【第22章‑2】 第一服・第二服(華やかで喧噪の闘茶)
座敷には、すでに客が揃っていた。
灯りが低く、茶碗の影が畳に落ちていた。
亭主が、第一服の茶碗を運んだ。
茶碗の縁が、灯りを受けて光った。
客の目が、その光に吸い寄せられた。
「では、第一服。」
亭主の声が静かに響いた。
茶碗が、ひとつずつ客の前に置かれた。
最初の客が、茶を口に含んだ。
その瞬間、座敷の空気がわずかに動いた。
「……宇治。
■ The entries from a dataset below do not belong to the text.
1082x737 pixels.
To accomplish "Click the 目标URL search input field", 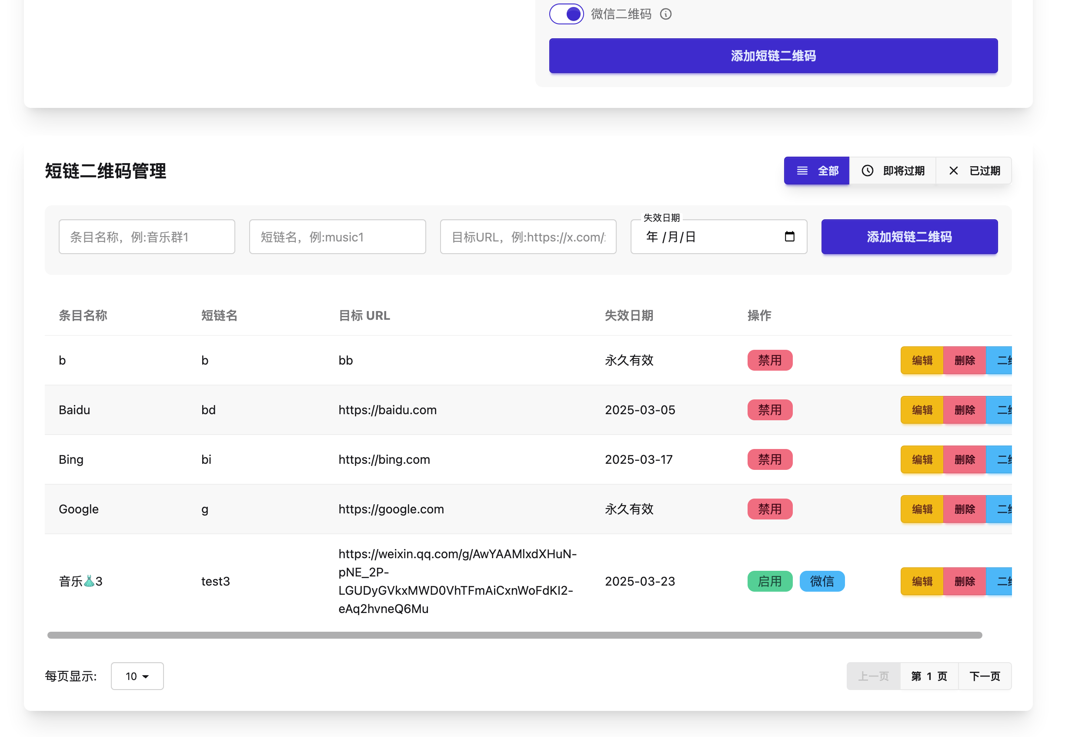I will 528,237.
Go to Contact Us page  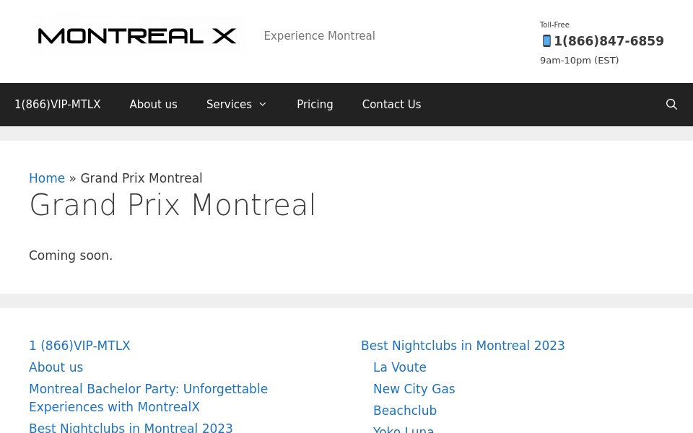coord(391,105)
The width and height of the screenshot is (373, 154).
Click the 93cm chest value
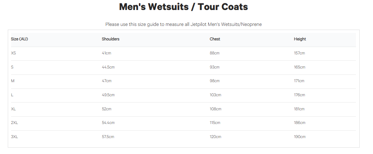(x=214, y=67)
」
客の声が落ちた。
すぐに、別の客が言った。
「いや、これは……堺の混ぜよ。」
声が重なり、ざわめきが広がった。
銭袋が、畳の上に置かれた。
「十貫。」
その声に、別の客が笑った。
「ならば、十五貫だ。」
金の音が、座敷の奥まで響いた。
茶の香りよりも、金の匂いが強かった。
(……味を見ておらぬ。)
四郎次郎は、客の目を見た。
茶碗が回り、第二服が始まった。
亭主の手つきは静かだったが、
客の呼吸は、すでに浅くなっていた。
「どうだ。」
「いや、違う。」
「さっきのより軽い。」
声が重なり、座敷が揺れた。
若い茶人が、額の汗をぬぐった。
その手が、わずかに震えていた。
(……金が、手を乱しておる。)
豪商のひとりが、扇で口元を隠した。
「二十貫でどうだ。」
その声に、周りの者がざわついた。
茶碗の中の茶は、
静かに湯気を立てていた。
だが、その湯気を見ている者は少なかった。
四郎次郎は、座敷の端を見た。
久秀が、静かに客の動きを追っていた。
(久秀様も、感じておられる。)
第二服が終わり、
亭主が茶碗を下げた。
座敷には、金の気配だけが残った。
闘茶の熱は、
すでに茶そのものから離れつつあった。